As I wrote in another child comment, it somewhat sounds like enabling 2FA is an alternative to starving creators. If there was a breach in the system itself behind the login system, 2FA won't make an ounce of difference.
Anyway, fingers crossed this is all blown out of proportion. My gut is still telling me there is something amiss here though.
[1] https://www.subscribestar.com/
Patreon is where the users are. I've evaluated other platforms, but at that point I'm probably going to come up with my own thing on top of Stripe if Patreon falls over. I'm kinda low on ideas on how to make such a migration palatable otherwise.
Also for total transparency's sake, posting that thing about Patreon has actually made me lose patron support.

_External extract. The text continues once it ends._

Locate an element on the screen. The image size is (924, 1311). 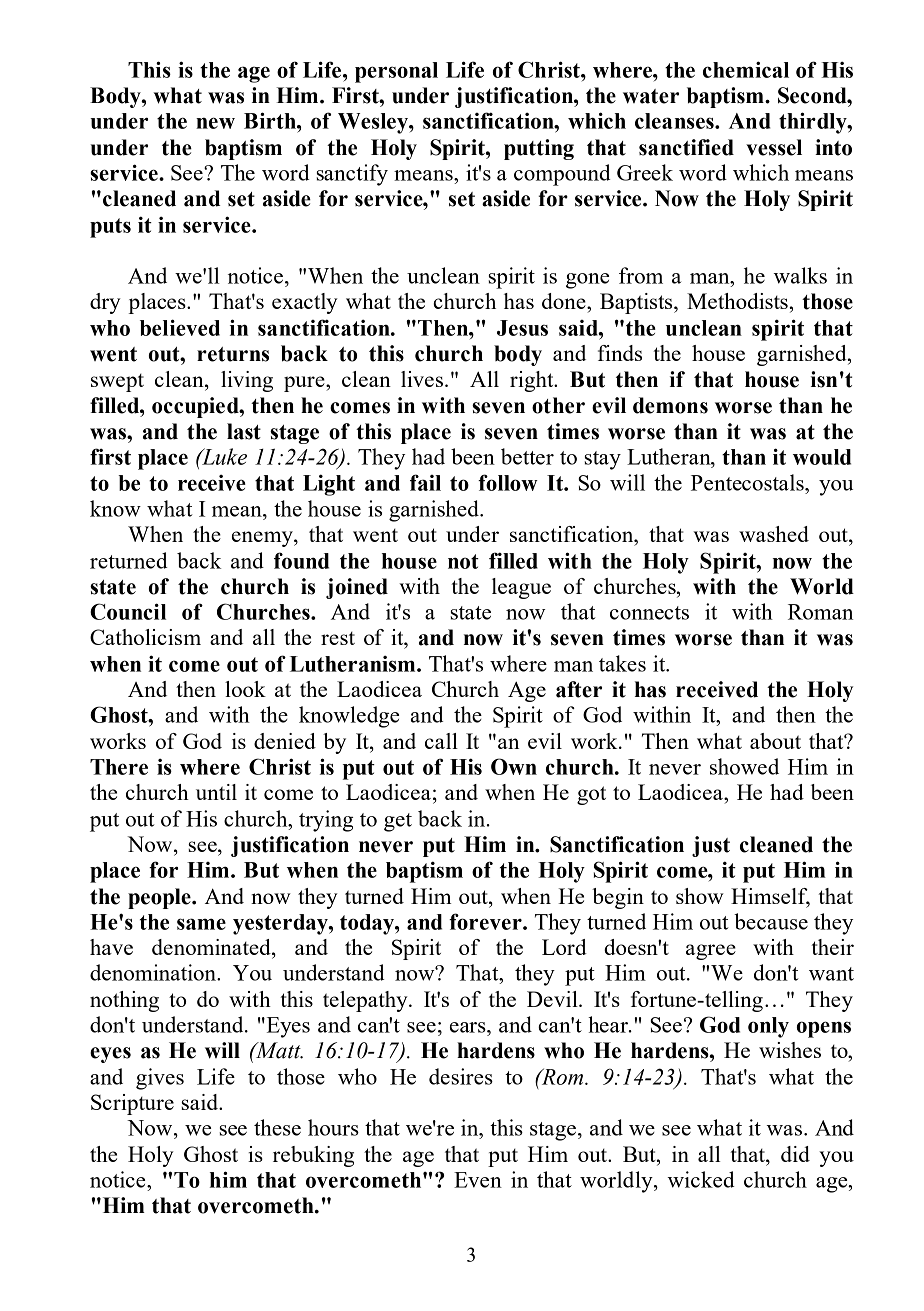
personal is located at coordinates (396, 72).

> As I wrote in another child comment, it somewhat sounds like enabling 2FA is an alternative to starving creators. If there was a breach in the system itself behind the login system, 2FA won't make an ounce of difference.

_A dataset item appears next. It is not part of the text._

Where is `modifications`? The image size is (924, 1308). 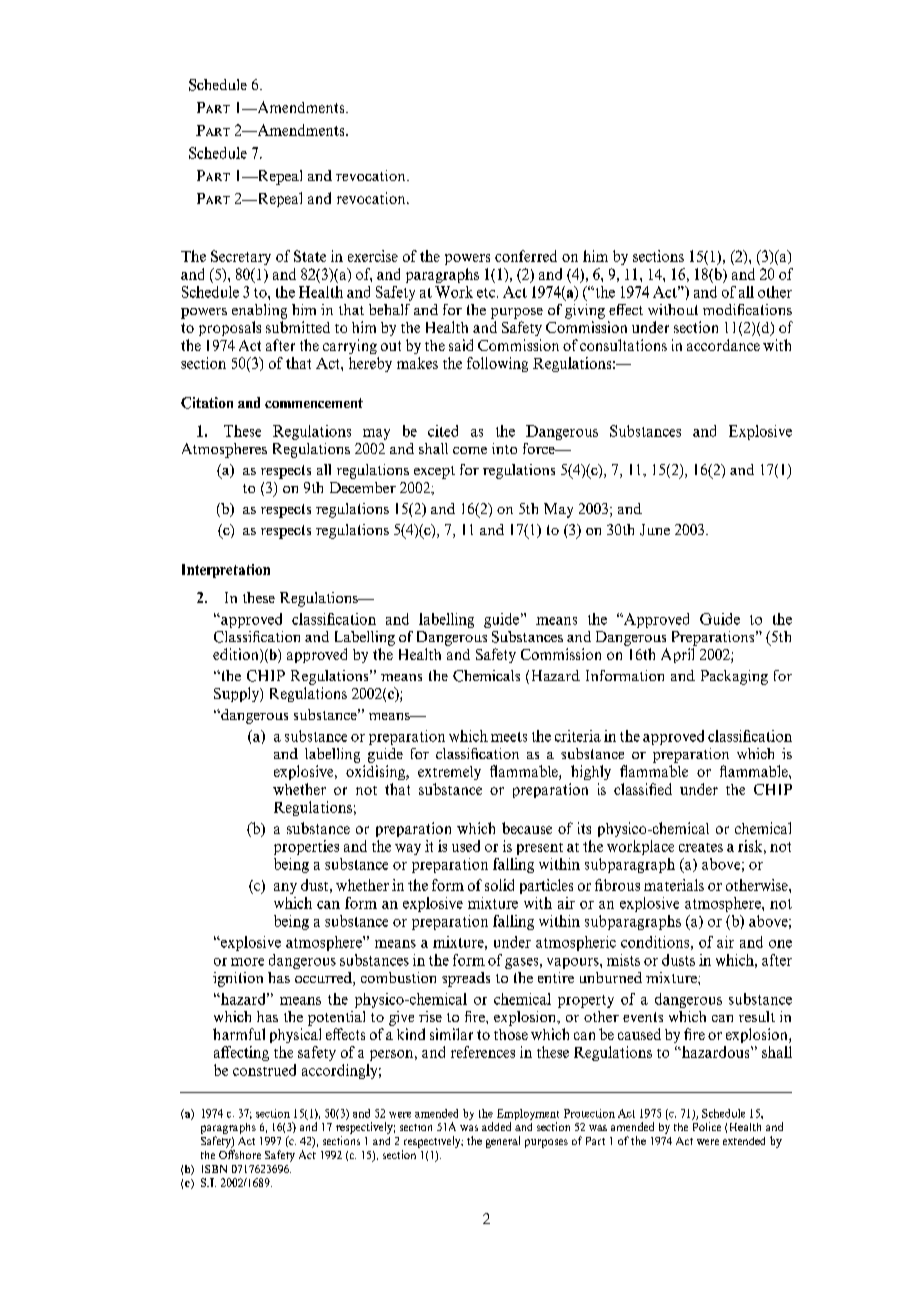 modifications is located at coordinates (747, 309).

As a corollary, if credit card information was actually pwned, it's not like people can do much about that either at 10:30 PM EDT on a thursday after the Queen died. The financial system is gonna be kind of tied up. Two factor auth is a more actionable step that can have measurable security benefits. If it really is a credit card pwnage, that's a big enough problem at Patreon's scale that individual actions can't really do anything. It would need a systemic response.
I'm hoping this is blown out of proportion too.
What about LiberaPay?
> Patreon is where the users are.
Moving my stuff would make for an incomplete migration. I don't want to deal with that.
Theoretically it shouldn't be too difficult to periodically charge people and then send this money as a single sum periodically. This is done by companies all of the time. As it's one person you can cut out a lot of the complications.
> As a corollary, if credit card information was actually pwned, it's not like people can do much about that either at 10:30 PM EDT on a thursday after the Queen died. The financial system is gonna be kind of tied up. Two factor auth is a more actionable step that can have measurable security benefits. If it really is a credit card pwnage, that's a big enough problem at Patreon's scale that individual actions can't really do anything. It would need a systemic response.
Patreon just fired their entire security team, they may not be well positioned for such a scenario. 2FA is of course good to have but I somehow doubt accounts have been compromised in this way (if they have been compromised at all).
I suspect that although the Queen has died, financial systems continue to operate near normal (minus the stock market).
There isn't one single sufficiently reliable and reputable subscription payments provider outside of Patreon. I researched various providers for a certain project. From Chargebee to Recurly to Paddle, all the providers either have obnoxious revenue or other requirements for using their platform, questionable reputation and feedback from users, or they are too small. On top of that integrating them to your website or software requires jumping through hoops for most cases.
Patreon looks great compared to all those. Its larger than the majority of them, it has zero requirements to get on board, and it can process payments from even payment providers from the developing world. It feels a bit odd to use it for selling software, but many software developers seem to be doing it already.
Most important is that such services like Patreon take the sales tax processing off of your hands. From California sales tax to VAT. That's a major, major pain in the ass for any business.